## Task to carry out
Set down exactly the lines in the records below that run from the line with "Viewport: 294px width, 278px height." to the line with "Click the word purchasers in first bullet", inclusive, and nothing more.

## Information supplied
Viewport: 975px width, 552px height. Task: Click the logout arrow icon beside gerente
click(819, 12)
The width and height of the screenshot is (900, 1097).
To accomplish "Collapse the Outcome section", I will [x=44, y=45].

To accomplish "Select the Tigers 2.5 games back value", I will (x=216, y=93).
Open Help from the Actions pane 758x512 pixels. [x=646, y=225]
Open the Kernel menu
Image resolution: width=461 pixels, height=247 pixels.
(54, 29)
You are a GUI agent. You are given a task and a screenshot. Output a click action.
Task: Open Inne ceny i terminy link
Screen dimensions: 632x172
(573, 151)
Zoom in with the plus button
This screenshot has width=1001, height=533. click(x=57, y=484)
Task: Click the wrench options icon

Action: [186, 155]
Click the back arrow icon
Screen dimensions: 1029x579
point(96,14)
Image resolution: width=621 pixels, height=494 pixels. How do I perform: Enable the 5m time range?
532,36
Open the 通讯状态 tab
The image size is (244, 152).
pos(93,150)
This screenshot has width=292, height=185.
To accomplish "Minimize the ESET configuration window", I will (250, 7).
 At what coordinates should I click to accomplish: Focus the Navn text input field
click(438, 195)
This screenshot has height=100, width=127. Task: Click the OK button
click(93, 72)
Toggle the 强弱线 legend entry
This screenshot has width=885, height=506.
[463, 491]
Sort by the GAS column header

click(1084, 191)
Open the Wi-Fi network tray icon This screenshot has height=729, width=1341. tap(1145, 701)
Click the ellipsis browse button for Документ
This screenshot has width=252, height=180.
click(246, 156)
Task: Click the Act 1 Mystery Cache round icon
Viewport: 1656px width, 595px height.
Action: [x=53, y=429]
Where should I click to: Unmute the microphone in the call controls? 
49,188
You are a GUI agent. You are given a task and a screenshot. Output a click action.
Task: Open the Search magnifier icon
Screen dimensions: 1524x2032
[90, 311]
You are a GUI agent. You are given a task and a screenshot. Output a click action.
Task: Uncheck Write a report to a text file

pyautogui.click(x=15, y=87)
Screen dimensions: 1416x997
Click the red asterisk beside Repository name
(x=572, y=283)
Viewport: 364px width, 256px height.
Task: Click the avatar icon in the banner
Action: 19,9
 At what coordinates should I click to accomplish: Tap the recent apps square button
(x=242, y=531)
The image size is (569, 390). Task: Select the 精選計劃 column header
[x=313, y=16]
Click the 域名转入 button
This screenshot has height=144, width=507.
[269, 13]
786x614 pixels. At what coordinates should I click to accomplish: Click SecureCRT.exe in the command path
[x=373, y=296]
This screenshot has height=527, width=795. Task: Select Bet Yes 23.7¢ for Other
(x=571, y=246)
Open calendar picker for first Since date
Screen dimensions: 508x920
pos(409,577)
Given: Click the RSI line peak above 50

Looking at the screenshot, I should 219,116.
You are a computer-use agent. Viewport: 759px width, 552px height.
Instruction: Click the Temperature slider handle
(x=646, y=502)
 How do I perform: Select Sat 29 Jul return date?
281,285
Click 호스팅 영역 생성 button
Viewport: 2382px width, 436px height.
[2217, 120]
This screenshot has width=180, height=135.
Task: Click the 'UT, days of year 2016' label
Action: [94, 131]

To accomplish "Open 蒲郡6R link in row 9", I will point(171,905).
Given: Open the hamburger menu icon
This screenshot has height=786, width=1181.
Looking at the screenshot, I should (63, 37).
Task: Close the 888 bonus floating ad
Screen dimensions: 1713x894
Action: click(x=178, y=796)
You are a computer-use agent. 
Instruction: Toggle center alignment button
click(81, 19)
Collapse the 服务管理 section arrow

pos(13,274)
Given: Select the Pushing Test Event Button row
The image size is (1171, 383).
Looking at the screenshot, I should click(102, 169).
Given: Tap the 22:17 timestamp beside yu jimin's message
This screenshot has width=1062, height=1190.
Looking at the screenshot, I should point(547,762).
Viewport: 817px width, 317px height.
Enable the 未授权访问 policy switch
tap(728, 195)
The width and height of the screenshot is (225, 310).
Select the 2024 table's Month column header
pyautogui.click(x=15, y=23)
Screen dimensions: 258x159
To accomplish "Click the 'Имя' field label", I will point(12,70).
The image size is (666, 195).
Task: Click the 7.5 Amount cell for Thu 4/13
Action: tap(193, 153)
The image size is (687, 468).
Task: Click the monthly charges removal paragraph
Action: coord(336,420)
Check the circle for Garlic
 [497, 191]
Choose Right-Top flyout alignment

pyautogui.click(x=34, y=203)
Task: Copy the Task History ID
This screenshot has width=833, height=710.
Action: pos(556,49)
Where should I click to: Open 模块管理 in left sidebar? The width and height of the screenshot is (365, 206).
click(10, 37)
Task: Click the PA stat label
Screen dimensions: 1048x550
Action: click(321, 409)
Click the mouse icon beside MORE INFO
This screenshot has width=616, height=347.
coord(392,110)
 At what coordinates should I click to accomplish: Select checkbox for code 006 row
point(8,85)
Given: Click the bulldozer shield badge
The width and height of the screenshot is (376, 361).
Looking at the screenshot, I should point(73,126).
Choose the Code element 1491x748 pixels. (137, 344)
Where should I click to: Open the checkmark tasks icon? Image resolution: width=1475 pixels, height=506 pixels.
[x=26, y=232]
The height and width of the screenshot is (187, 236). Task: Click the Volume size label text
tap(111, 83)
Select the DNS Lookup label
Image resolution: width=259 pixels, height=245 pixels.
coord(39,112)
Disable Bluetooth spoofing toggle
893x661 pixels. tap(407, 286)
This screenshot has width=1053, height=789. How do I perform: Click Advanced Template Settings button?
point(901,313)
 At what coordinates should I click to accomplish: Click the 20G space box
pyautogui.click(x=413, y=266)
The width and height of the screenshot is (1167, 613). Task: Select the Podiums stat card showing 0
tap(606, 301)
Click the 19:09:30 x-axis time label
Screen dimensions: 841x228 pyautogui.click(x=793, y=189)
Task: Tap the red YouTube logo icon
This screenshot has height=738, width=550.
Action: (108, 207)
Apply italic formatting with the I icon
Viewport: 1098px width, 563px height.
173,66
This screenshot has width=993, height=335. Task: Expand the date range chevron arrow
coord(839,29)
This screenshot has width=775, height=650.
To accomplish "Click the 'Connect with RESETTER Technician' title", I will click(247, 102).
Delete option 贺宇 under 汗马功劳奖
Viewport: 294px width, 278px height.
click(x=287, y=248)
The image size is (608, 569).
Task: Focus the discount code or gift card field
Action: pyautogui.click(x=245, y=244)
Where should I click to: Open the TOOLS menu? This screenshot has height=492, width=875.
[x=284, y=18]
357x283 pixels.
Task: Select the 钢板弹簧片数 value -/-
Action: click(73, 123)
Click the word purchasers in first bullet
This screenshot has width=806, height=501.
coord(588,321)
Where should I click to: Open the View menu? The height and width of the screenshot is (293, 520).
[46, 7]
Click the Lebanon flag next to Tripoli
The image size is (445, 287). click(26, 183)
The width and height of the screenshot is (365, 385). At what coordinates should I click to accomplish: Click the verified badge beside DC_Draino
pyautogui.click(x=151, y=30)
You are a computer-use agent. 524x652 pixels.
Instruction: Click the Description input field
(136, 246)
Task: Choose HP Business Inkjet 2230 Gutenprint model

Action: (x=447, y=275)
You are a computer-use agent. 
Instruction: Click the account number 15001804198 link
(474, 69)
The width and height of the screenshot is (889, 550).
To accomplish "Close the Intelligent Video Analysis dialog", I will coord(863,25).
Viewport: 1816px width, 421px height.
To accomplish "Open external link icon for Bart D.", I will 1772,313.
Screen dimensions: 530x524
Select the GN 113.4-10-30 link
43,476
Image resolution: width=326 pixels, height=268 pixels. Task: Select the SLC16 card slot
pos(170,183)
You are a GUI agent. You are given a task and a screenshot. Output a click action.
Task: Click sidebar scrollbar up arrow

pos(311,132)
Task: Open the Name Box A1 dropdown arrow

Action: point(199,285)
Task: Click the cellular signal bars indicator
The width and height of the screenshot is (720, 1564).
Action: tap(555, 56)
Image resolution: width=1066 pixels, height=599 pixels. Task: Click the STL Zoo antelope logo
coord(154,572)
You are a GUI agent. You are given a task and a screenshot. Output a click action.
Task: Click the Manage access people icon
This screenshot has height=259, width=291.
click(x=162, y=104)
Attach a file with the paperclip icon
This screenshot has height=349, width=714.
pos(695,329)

## Exercise output
Viewport: 294px width, 278px height.
click(x=287, y=248)
The image size is (608, 569).
Task: Focus the discount code or gift card field
Action: pyautogui.click(x=245, y=244)
Where should I click to: Open the TOOLS menu? This screenshot has height=492, width=875.
[x=284, y=18]
357x283 pixels.
Task: Select the 钢板弹簧片数 value -/-
Action: click(73, 123)
Click the word purchasers in first bullet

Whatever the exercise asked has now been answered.